Le rouge. Auguste. Le cirque ! Encore un lien avec Barbara, qui adolescente, découvre sa voie, son rêve à travers ses souvenirs d’enfant : « ça m’avait plu, les acrobates, les écuyères, l’odeur de sciure, les halos de lumière, les coups de cymbales, les clowns ! »
Ce n’est pas rien Auguste… ! Et la chanson du même nom n’a pas manqué de nous interpeler en la voyant en scène en janvier dernier, au festival Détours de Chant. Elle nous semblait déjà donner du sens à son univers et nous avions titré : « On m’a fait clown et puis voilà… » La formulation est assez explicite… La jeune chanteuse fait rire son public, même quand elle hurle, se révolte, se fait méchante, grinçante… Alors, comment faire avec ce nez de clown dont on ne peut se débarrasser ? Comment faire avec ce corps de fille, et ce visage qui compliquent encore la donne ? Comme Brigitte Fontaine – et comme chaque être humain – elle pourrait dire que le corps est la pire des prisons…

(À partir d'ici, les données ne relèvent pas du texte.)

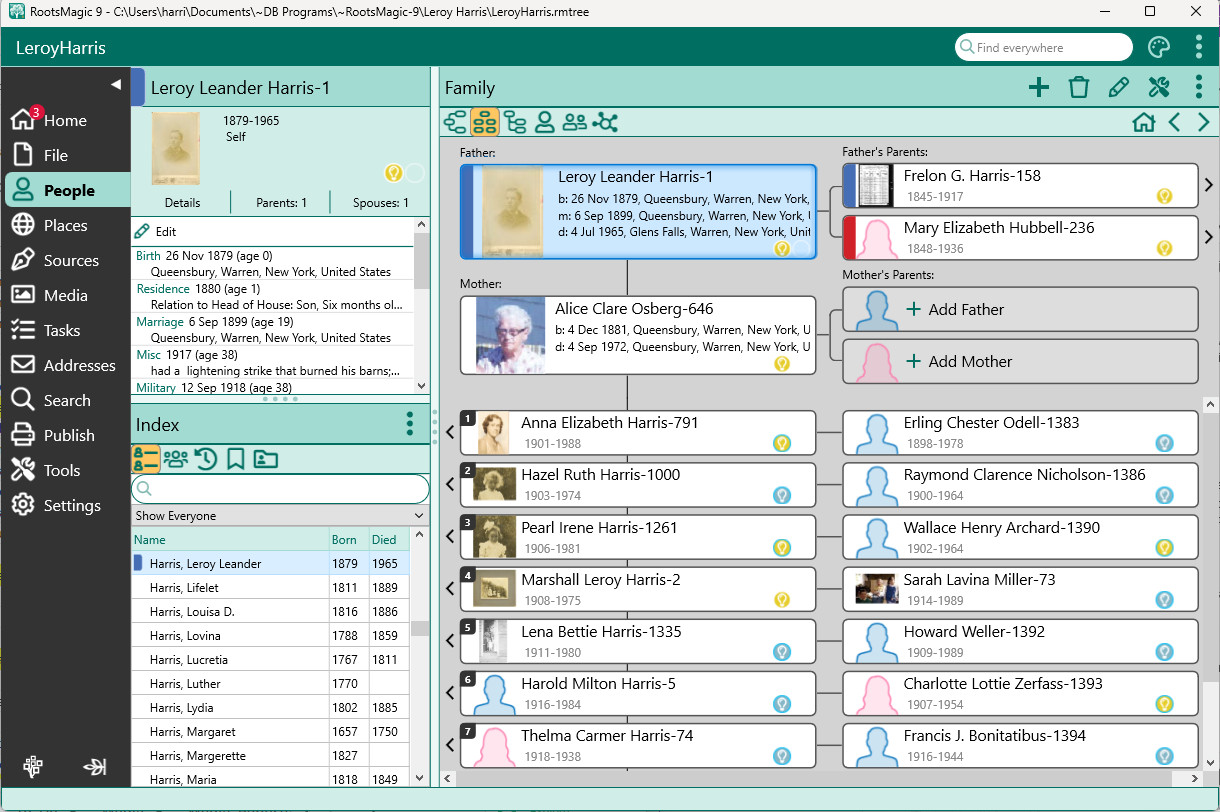This screenshot has width=1220, height=812.
Task: Click Add Father for Alice Clare Osberg
Action: point(1020,310)
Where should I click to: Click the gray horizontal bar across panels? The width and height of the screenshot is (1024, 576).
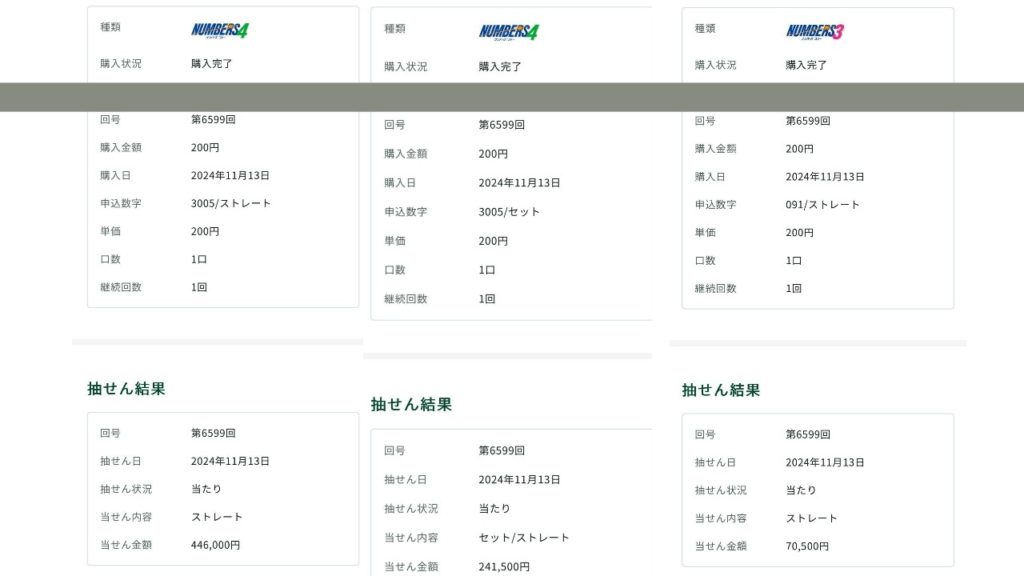[x=512, y=97]
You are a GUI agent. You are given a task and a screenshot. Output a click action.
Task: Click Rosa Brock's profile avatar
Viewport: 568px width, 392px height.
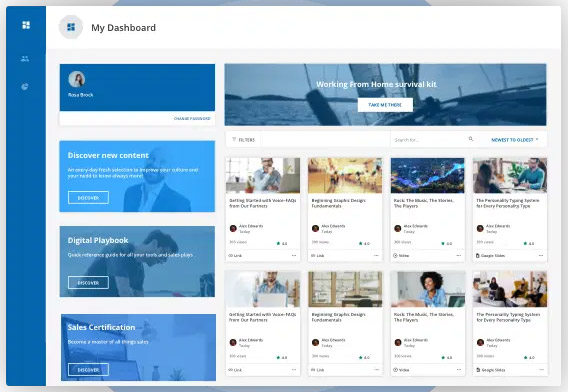click(x=77, y=79)
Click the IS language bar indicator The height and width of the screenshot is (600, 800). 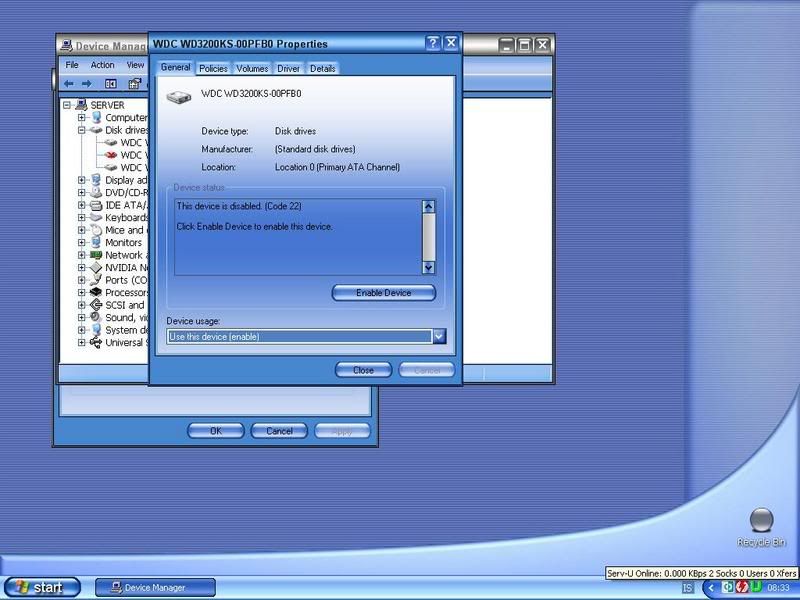tap(688, 587)
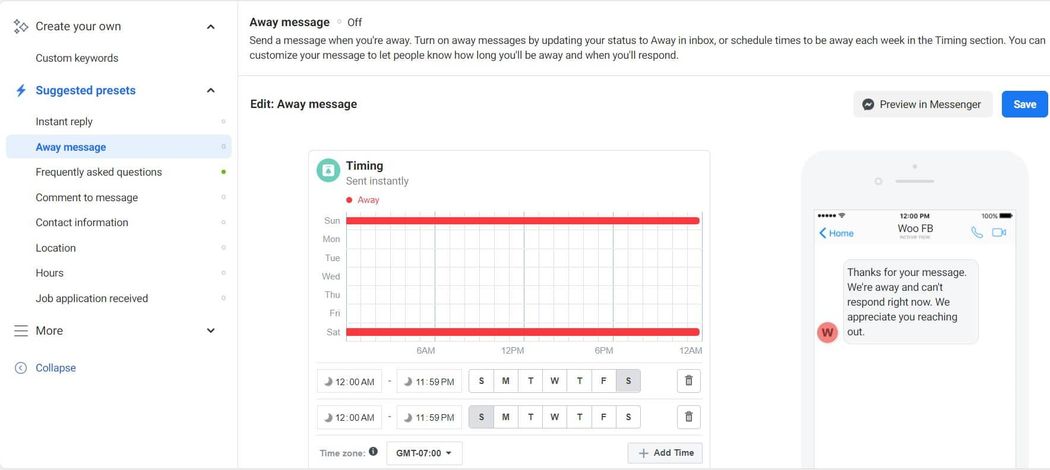Toggle Wednesday in the second time row
This screenshot has width=1050, height=470.
555,417
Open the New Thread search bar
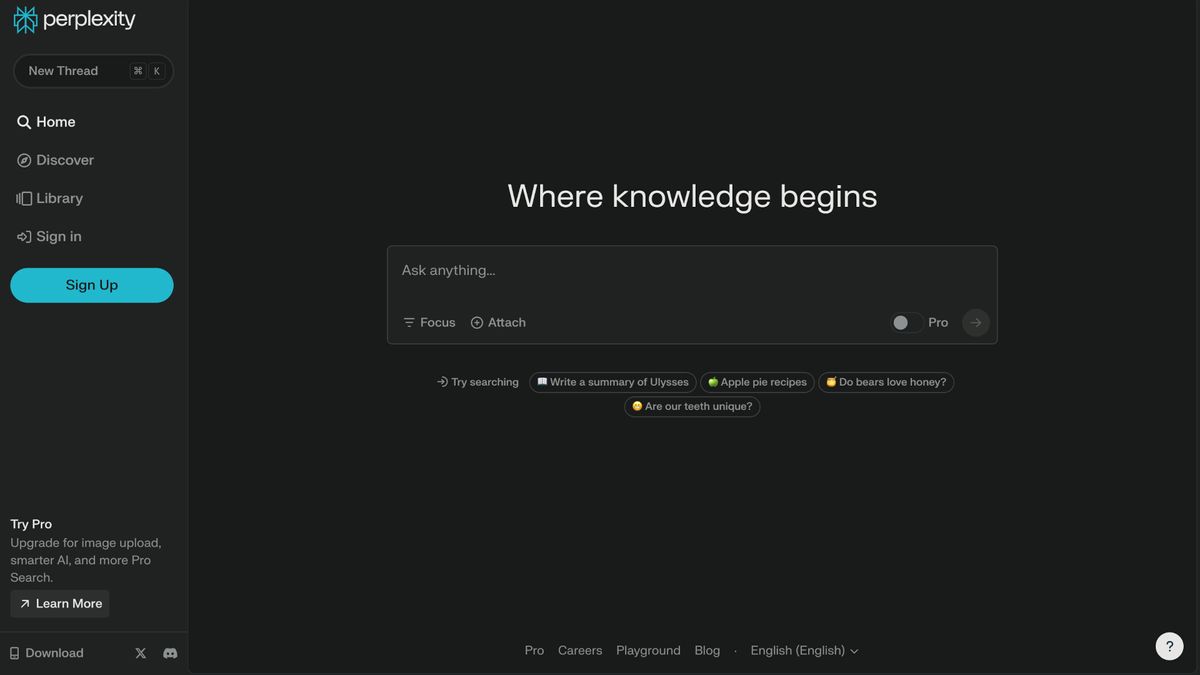Viewport: 1200px width, 675px height. click(x=93, y=70)
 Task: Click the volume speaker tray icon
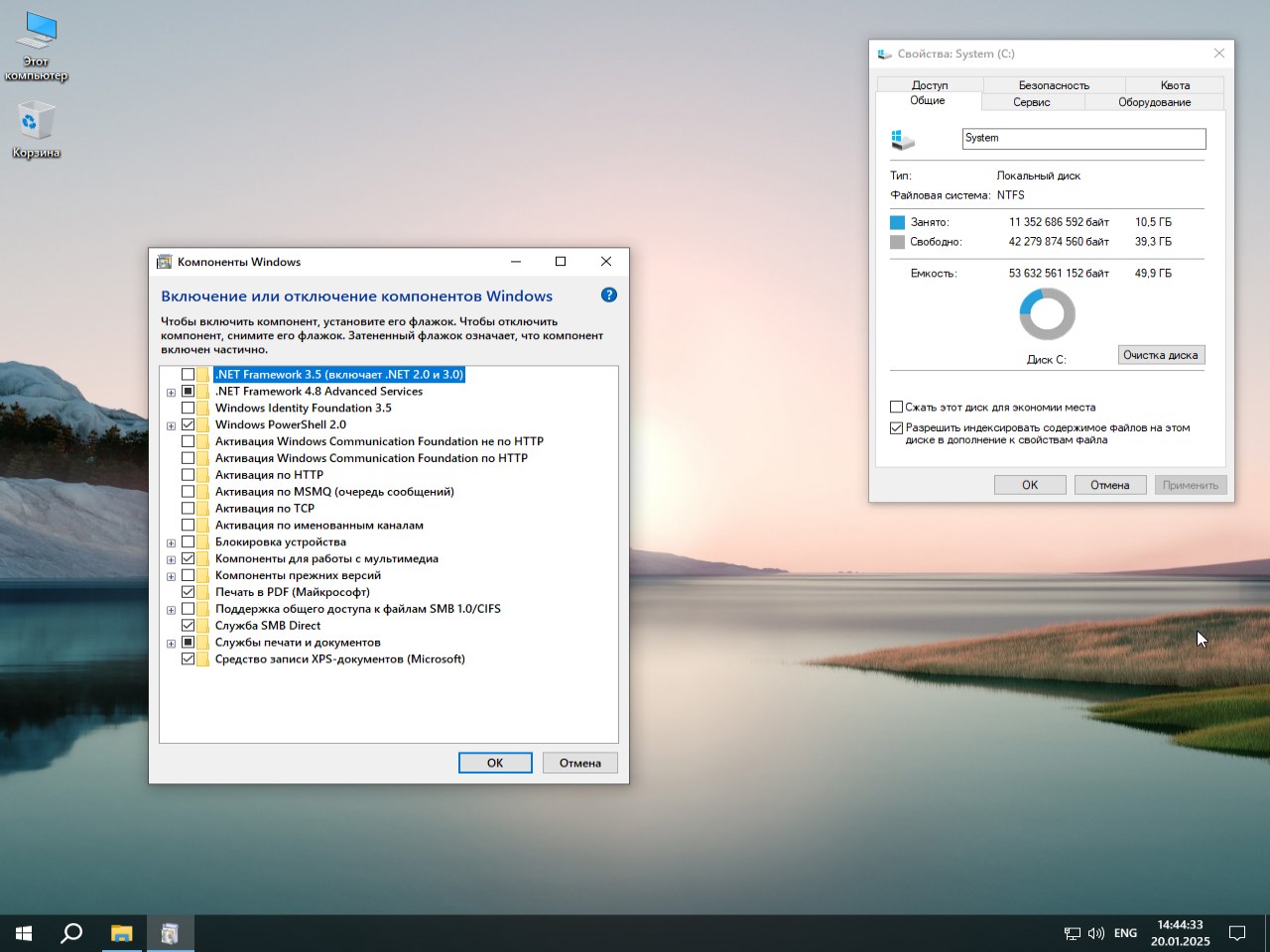pyautogui.click(x=1096, y=933)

C’est donc avec toutes ces réflexions en filigrane que l’on écoute les chansons de l’album. Un album remarquablement réalisé, dans le souci de l’authenticité de l’acoustique, avec une douzaine de musiciens qui donnent sa couleur à chaque titre ainsi sublimé.
C’est ainsi que Leïla Huissoud joue avec nos nerfs, nous tire à hue et à dia… Musicalement on passe de la plus énergique fanfare à l’intimité d’un piano, d’une guitare, ou des cordes du quatuor. On s’amuse du banjo enjoué, on balance au rythme de la guitare manouche… Et sur toutes ces atmosphères, sa voix se promène du ton de la tendresse, de la confidence, à la plus virulente colère, une rage à trois temps, « quand tu t’énerves c’est rigolo, et quand tu pleures, c’est émouvant ». Pour l’heure Leïla n’en finit pas d’interroger son statut d’artiste, son choix – avec pas mal de dérision et d’objectivité… Après tout « Ce n’est qu’un tour de chant ». Ce qui est sûr c’est que « chanter, ça change rien du tout »… Une certitude pourtant, elle est bien décidée à « traîner sa gueule sans la cacher »…
Alors, on se laisse prendre à cette voix qui tout aussi bien murmure des confidences (Caracole, merveilleuse Lettre à la suisse qui nous émeut tant quand elle est en scène, Jolies frangines, fenêtre délicatement ouverte sur cette part l’enfance qui nous quitte à reculons…) ou à coups de cuivres, manifeste ses refus, ses révoltes de « chianteuse… sensible et révoltée » pour mieux répondre « aux chieurs et aux salauds »… On gardera une préférence pour Auguste bien sûr, l’une de ces « gueules qui font marrer et ont les joues mouillées »… Mais plus encore pour En fermant les yeux, délicate et rare occasion d’entendre des mots posés sur le plaisir féminin, sur l’empreinte laissée par les caresses d’un amour enfui : « Je retiens l’odeur de ses mots qui venaient s’échouer sur ma peau… Je suis doucement le chemin que m’ont tracé ses doigts… »
En suivant le parcours de Leïla Huissoud, on garde l’image d’un équilibre fragile, sans cesse à rétablir, mais parfaitement conscient et consenti :
« Si j’vise pas les étoiles c’est qu’je suis foutue comme un mobile, une structure où le bancal est au service de l’équilibre » (Les tours de rond-point).